ARTPARK manages to do what most incubators cannot. While the initial draw might be funding and access to infrastructure, what keeps innovators rooted is the layered support system drawing collaborators and experts from academia, industry, and government. This network helps startups navigate the complexities of prototyping, compliance, vendor management, and customer discovery. The most salient constituent in this ecosystem, unsurprisingly, is IISc itself. Under the leadership of its director, Prof. Govindan Rangarajan, the institute has been actively enabling its faculty to collaborate with startups, if not become startup founders themselves. Long known as India’s top research institution, its faculty are increasingly keen to create real-world impact.
“Ankit started as an engineer at ARTPARK, developing innovations in battery management technologies, and now he’s a founder. ” says Prof.

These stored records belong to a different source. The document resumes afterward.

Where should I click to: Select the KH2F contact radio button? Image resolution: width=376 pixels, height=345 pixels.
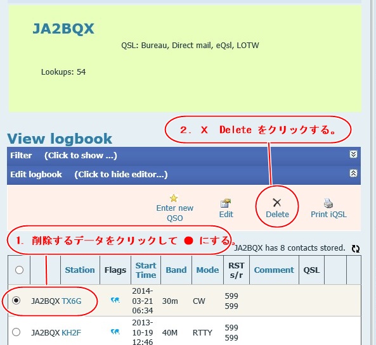[x=16, y=332]
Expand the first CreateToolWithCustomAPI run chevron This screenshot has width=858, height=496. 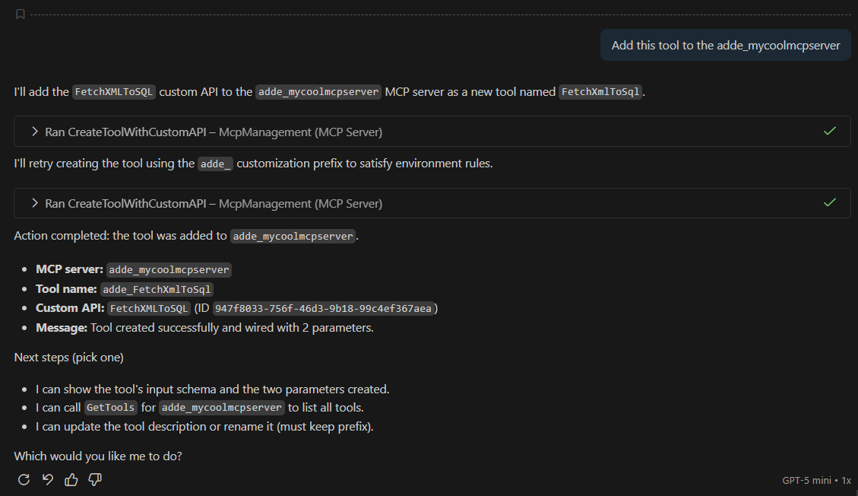pyautogui.click(x=34, y=132)
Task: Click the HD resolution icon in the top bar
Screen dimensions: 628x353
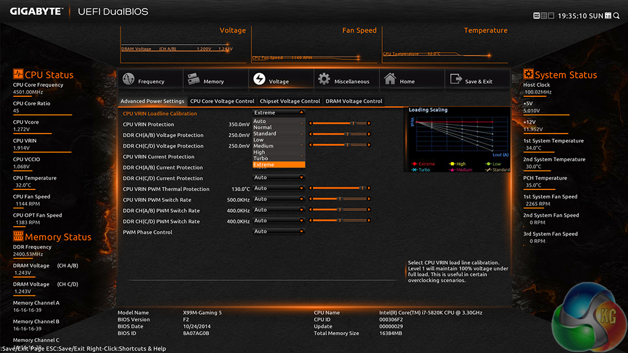Action: tap(537, 15)
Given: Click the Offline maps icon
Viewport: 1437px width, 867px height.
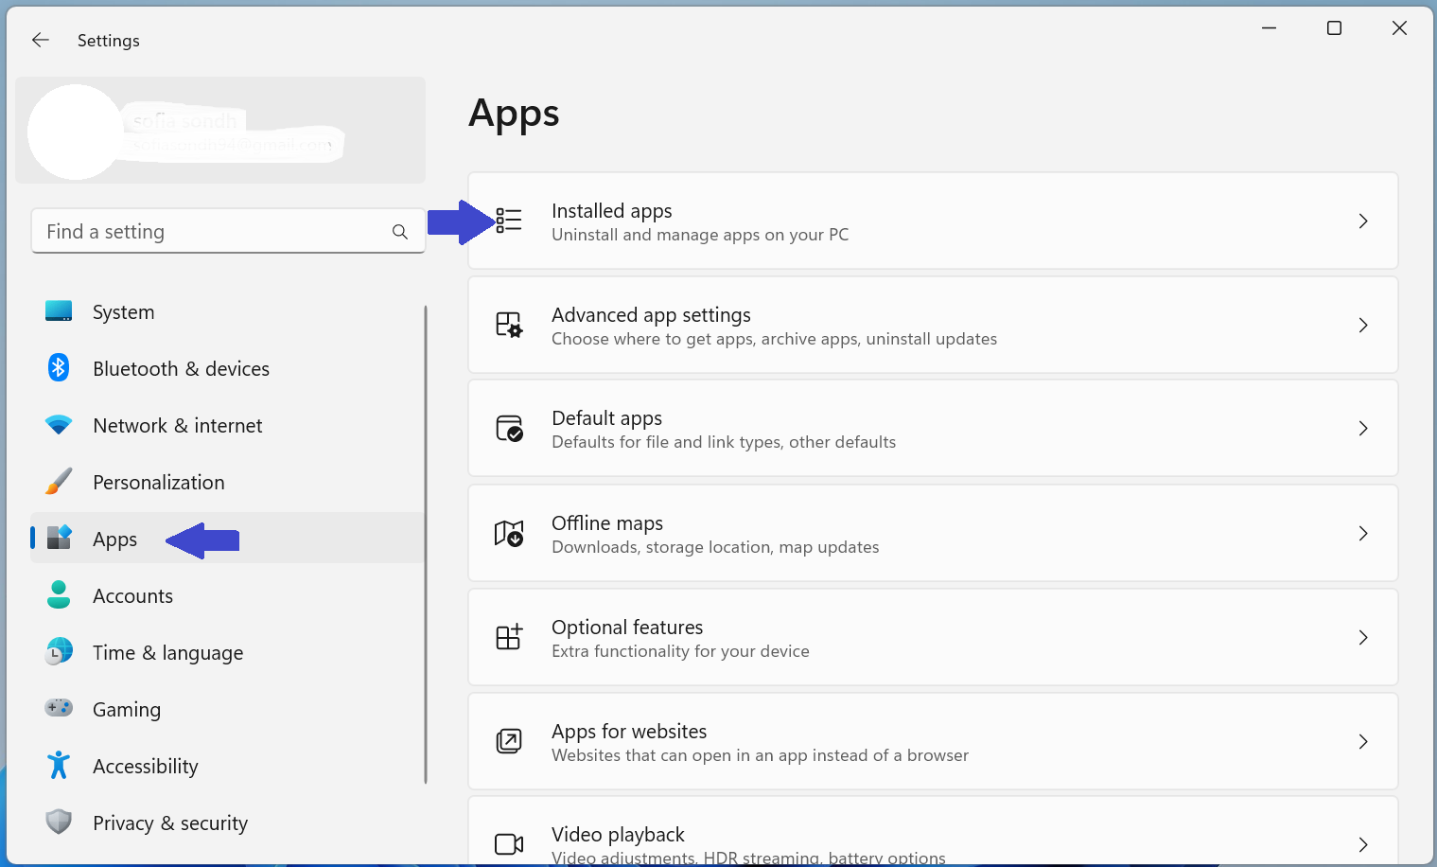Looking at the screenshot, I should tap(509, 534).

Amrutur Bharadwaj, Executive Director of ARTPARK and a Professor at IISc, who also mentored Ankit through the launch and progress of AlgoFET. “That’s the journey we want to make possible for everyone.”
Forward and upward
For AlgoFET, self-charging battery systems are just the start. Their ambition is to make every aspect of drone technology fully autonomous. From charging to data collection, navigation to deployment, the goal is to eliminate operational friction and unlock new possibilities across industries. “We want to democratize access to drone technology,” says Ankit. “Today, operating drones requires trained pilots, manual charging, and field deployment – these are all the barriers. If we can automate the entire chain, anyone can use drones to gather data. That’s how we unlock real impact.”
ARTPARK has earned its reputation with backing from the national and state governments and through tens of industry partners collaborating with its innovation teams and startups. It was recently selected as a top-performing hub among many innovation hubs across India by an independent expert committee set up by DST.
But for Prof. Amrutur, accolades are incidental. The real mission lies in building a system where innovation and innovators can thrive – not just once, but again and again. “Our job isn’t just to support innovation,” he says. “It’s to support the innovator. Because without people willing to take the leap, there is no innovation.”
As long as innovators like Ankit keep walking through its doors with outrageous ideas and the courage to pursue them, ARTPARK will remain a launchpad for the future.